In the 2015-2016 election cycle, fossil fuel companies invested $354 million in campaign contributions and lobbying. (Pixabay)
In the 2015-2016 election cycle, fossil fuel companies invested $354 million in campaign contributions and lobbying. (Pixabay)
October 5, 2017

RICHMOND, Va. – As Washington considers changing the tax code and maybe subsidizing the burning of coal, a new report from the Stockholm Environment Institute and the environmental watchdog group Earth Track makes a compelling argument for eliminating tax breaks for a separate fossil fuel industry.

Peter Erickson, the study's lead author, says open market prices would prevent the oil industry from tapping about half of known oil reserves.

Erickson says scientists warn that oil needs to stay underground to curb climate change. But he says taxpayer-funded subsidies are tilting the scale towards drilling.

"Just these subsidies that we looked at would bring on about 6 (billion) or 7 billion tons of CO2,” he states. “That's about 20 percent of all the oil that we could produce between now and 2050."

Energy Secretary Rick Perry has proposed government support for coal-fired power plants, arguing they're needed to ensure a steady supply of electricity. Critics say that is unfounded.

The amount of coal burned for power has fallen dramatically in recent years. Meanwhile, the oil industry is considering what it needs to do as the number of electric cars increases.

Both industries argue they need subsidies to avoid more layoffs. But Erickson says much of the money from these kinds of subsidies flows directly into a company's overall profits.

"These dollars are not going to greater wages or to greater jobs,” he stresses. “Most of the value of these subsidies goes directly to corporate profits, over and above what they already need in order to employ people on the ground."
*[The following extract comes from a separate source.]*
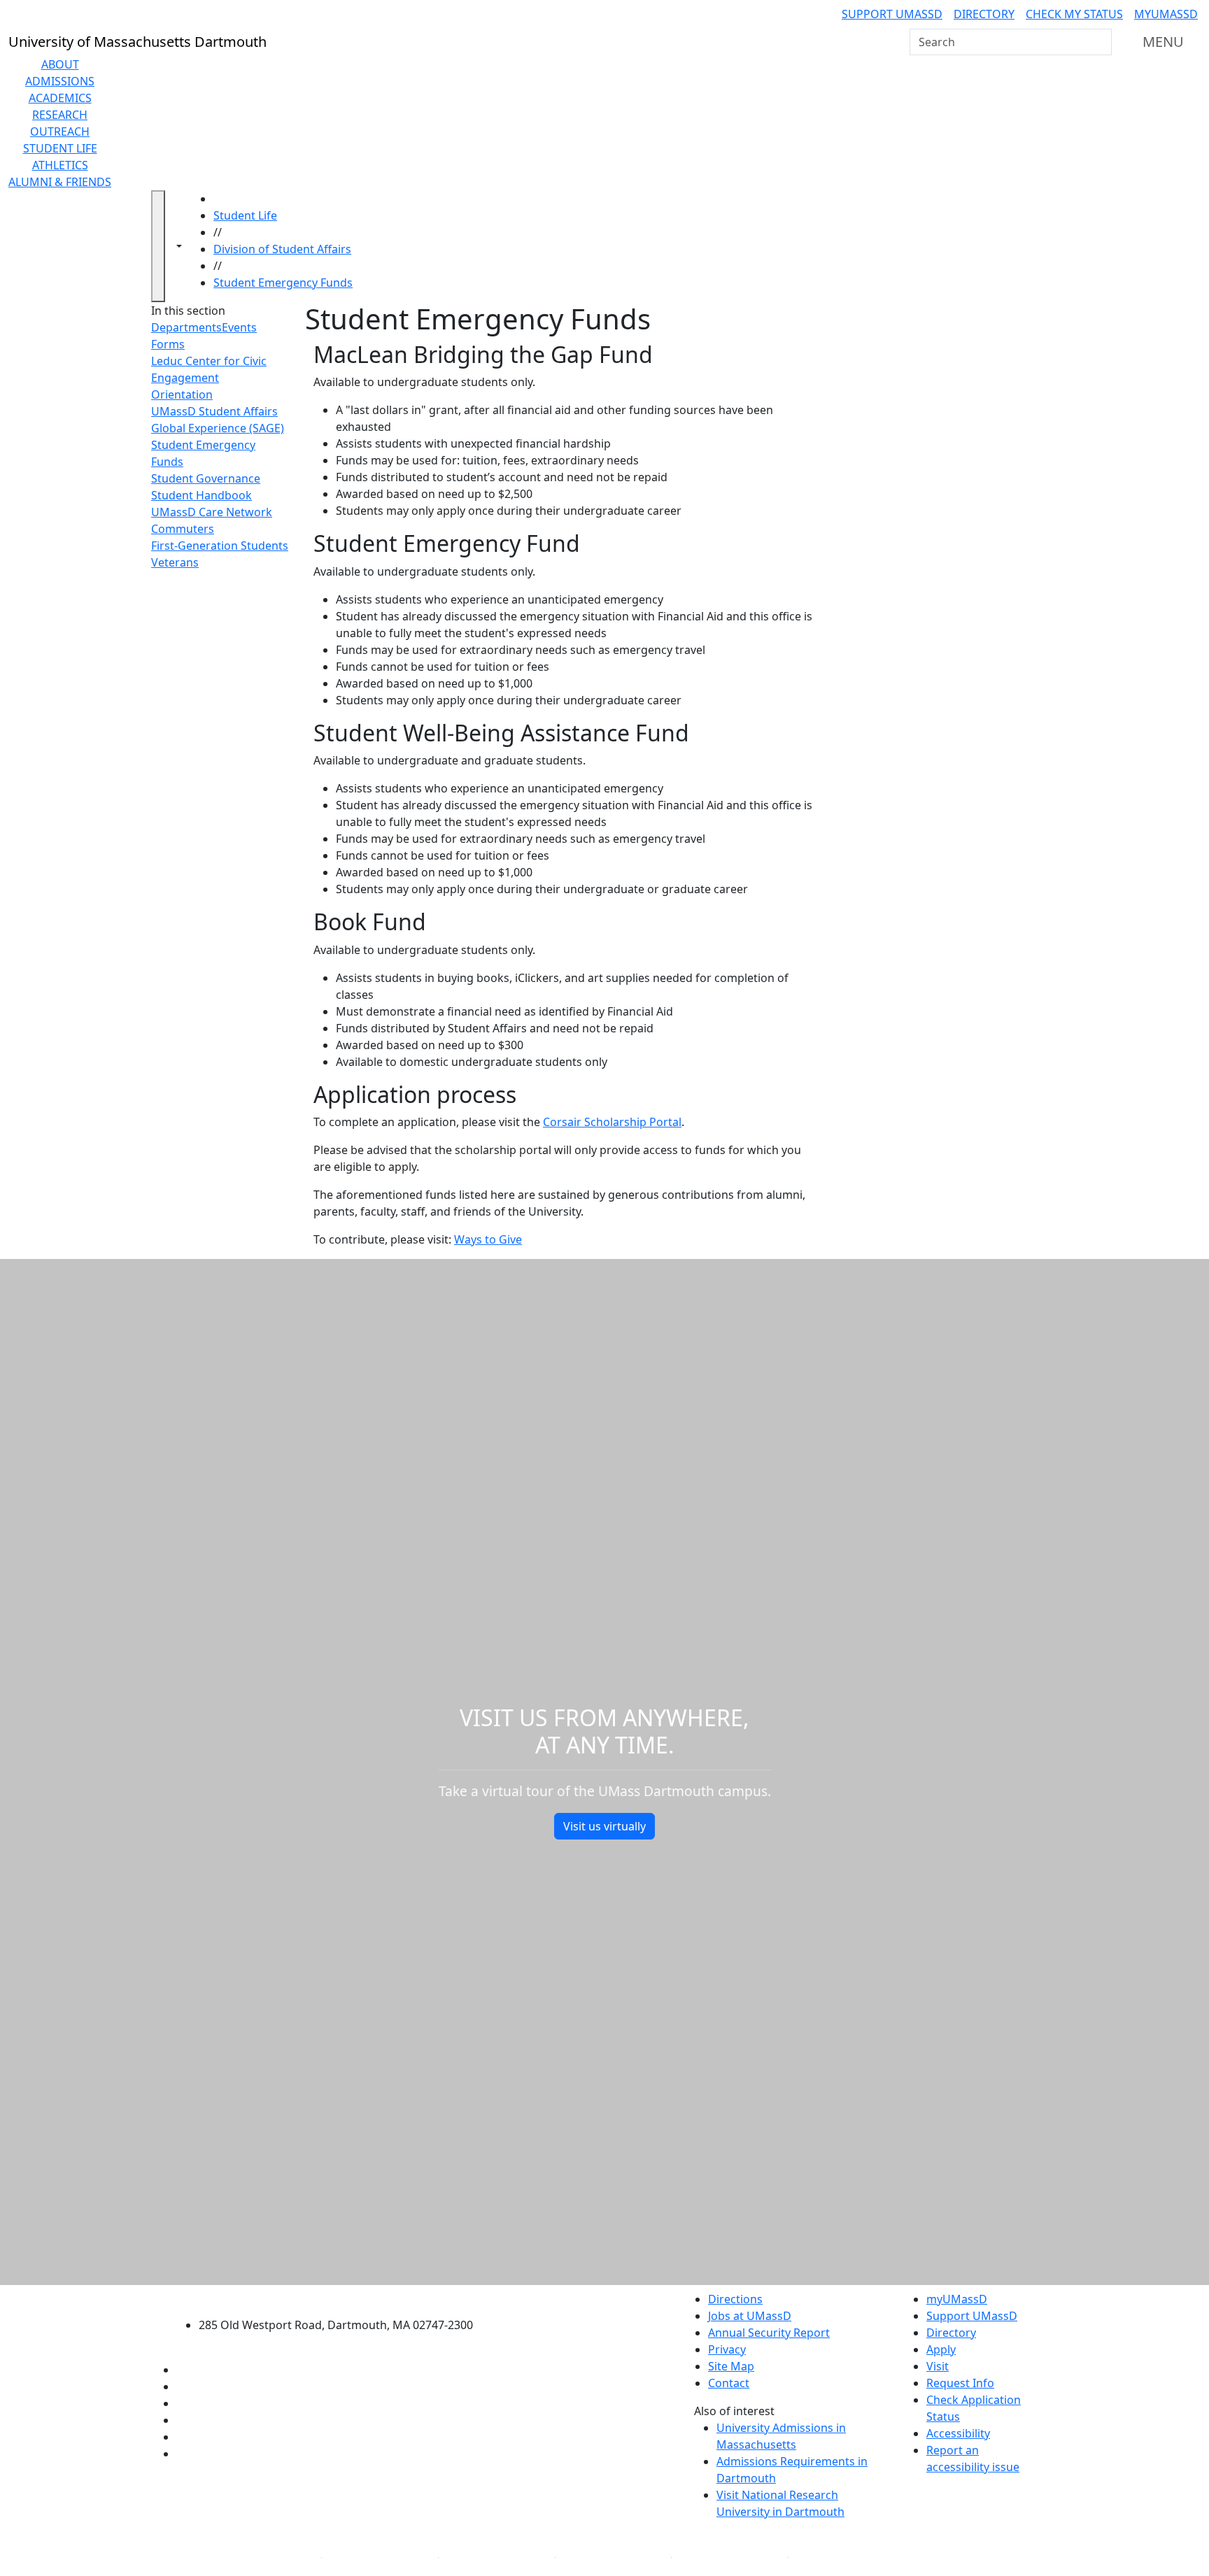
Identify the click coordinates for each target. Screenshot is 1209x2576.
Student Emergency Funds (283, 282)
Erickson adds that tax breaks could be used to create jobs in industries with better long-term prospects. He points to this week's announcement by General Motors to switch to 100 percent electric vehicles, and China's decision to ban cars that use diesel.
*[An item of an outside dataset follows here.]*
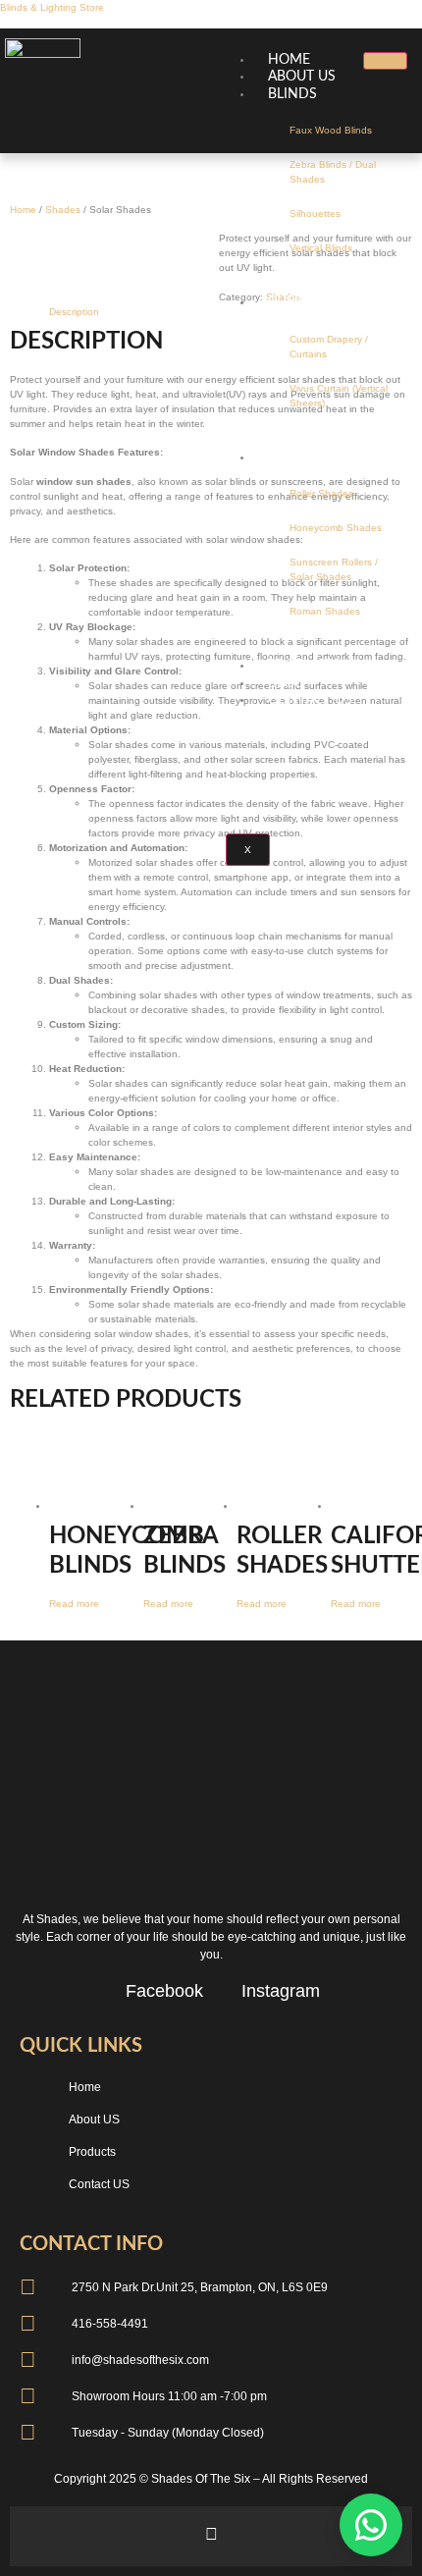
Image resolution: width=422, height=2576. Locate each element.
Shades (62, 209)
"The way we structure our tax code really reflects our priorities as a country,” he stresses. “Are we going to subsidize things that give us a better future, or are we going to subsidize the old industries that are creating lots of pollution?"

The prospect for cutting subsidies remains uncertain. A separate report by Oil Change International found that in the 2015-2016 election cycle, oil, gas and coal companies invested $354 million in campaign contributions and lobbying.